Thursday, 7 June 2012
How to tell the biting insects to bug off
The good news first: "For the most part, mosquitoes...are more of an annoyance than a serious problem," says Gary Simon, director of the Division of Infectious Diseases at the George Washington University School of Medicine. "Most of the infections they transmit here are serious but fortunately quite rare, like encephalitis and West Nile virus," he adds, pointing out that dengue fever, malaria and several other mosquito-borne ailments are an issue only in far-flung tropics.
Nonetheless, to counter this year's expected oversupply of blood-sucking bugs, he recommends such standard precautions as eliminating standing water around your yard that can serve as a breeding ground and regularly using DEET or proven natural repellents such as the oil of lemon eucalyptus.
The bigger concern is ticks, which pose considerable health risks, says Thomas Mather, a professor of public health entomology and director of the University of Rhode Island's Center for Vector-Borne Disease.
Feeding the problem is that more of these ticks appear to carry more disease-causing agents than in the past. That includes those that lead to Lyme disease but also lesser-known, equally serious conditions such as the malarialike babesiosis, and ehrlichiosis and anaplasmosis, both acute infections that are generally mild but can be fatal if left untreated.

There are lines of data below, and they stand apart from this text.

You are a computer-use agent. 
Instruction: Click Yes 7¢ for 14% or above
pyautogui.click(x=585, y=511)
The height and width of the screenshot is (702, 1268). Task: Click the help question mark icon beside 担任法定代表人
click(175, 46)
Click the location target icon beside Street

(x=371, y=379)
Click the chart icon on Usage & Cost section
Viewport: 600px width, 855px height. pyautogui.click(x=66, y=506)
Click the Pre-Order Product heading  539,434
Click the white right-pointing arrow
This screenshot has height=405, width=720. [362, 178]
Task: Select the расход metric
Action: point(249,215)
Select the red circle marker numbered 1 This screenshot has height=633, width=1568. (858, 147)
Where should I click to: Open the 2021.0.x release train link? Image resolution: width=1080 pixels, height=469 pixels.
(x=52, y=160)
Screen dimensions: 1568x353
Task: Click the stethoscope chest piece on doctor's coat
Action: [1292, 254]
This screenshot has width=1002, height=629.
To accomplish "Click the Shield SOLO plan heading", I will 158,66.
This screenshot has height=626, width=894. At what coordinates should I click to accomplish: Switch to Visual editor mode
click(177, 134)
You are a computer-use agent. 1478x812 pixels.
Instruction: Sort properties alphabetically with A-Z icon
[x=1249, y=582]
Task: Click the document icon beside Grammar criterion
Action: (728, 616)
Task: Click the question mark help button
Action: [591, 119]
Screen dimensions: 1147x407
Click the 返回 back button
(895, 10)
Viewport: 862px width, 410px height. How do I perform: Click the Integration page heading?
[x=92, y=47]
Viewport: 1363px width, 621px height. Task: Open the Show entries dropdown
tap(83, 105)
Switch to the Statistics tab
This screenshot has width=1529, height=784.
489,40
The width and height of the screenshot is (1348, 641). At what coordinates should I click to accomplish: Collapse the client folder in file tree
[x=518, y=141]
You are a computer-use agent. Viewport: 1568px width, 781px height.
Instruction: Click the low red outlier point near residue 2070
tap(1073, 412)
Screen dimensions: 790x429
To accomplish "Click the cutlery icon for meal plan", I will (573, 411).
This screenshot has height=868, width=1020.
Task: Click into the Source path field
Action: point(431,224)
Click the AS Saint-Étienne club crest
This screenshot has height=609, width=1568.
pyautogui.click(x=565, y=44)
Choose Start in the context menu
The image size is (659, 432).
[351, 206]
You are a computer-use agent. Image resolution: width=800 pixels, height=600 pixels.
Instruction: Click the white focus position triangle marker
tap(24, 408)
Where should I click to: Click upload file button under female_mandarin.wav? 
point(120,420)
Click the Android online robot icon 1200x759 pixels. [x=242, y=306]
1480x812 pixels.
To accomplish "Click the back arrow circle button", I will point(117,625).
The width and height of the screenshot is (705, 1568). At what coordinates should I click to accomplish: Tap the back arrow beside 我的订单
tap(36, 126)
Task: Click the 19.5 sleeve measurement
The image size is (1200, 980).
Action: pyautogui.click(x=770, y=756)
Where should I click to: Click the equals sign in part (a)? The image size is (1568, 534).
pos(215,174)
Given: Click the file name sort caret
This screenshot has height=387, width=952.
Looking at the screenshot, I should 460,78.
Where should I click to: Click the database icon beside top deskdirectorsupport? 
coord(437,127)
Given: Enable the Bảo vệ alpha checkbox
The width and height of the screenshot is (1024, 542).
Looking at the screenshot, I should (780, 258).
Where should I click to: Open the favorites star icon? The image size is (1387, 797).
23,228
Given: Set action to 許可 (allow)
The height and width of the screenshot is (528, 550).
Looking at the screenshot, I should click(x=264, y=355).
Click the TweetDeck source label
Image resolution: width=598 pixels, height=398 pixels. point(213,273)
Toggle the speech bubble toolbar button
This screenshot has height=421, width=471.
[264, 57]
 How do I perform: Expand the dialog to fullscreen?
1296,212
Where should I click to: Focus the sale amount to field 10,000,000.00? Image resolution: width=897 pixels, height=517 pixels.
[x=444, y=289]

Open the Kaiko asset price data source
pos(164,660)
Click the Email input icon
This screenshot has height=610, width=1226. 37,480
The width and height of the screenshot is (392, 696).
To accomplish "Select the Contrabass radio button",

Human cases of Lyme and these less common diseases have risen sharply in the past decade, as they have spread across the country, according to CDC statistics.
"Today's nymphal-stage ticks carry a range of pathogens, and they are like little stealth bombers ready to deliver their payloads of disease," says Mather. "With deer ticks, for example, current research shows that one in four or five are infected with Lyme, and most are also contaminated with more than one disease." He and other experts stress that if you see deer in or near your neighborhood, you have reason to be concerned.
Paul Beals, a physician who specializes in diagnosing and treating Lyme disease at National Integrated Health Associates in the District of Columbia, says, "We're finding that the vast majority of our patients who are getting tick bites causing Lyme are also getting other co-infections at the same time," including such febrile illnesses as bartonella, which can be transmitted by ticks and mosquitoes, as well as babesiosis and ehrlichiosis.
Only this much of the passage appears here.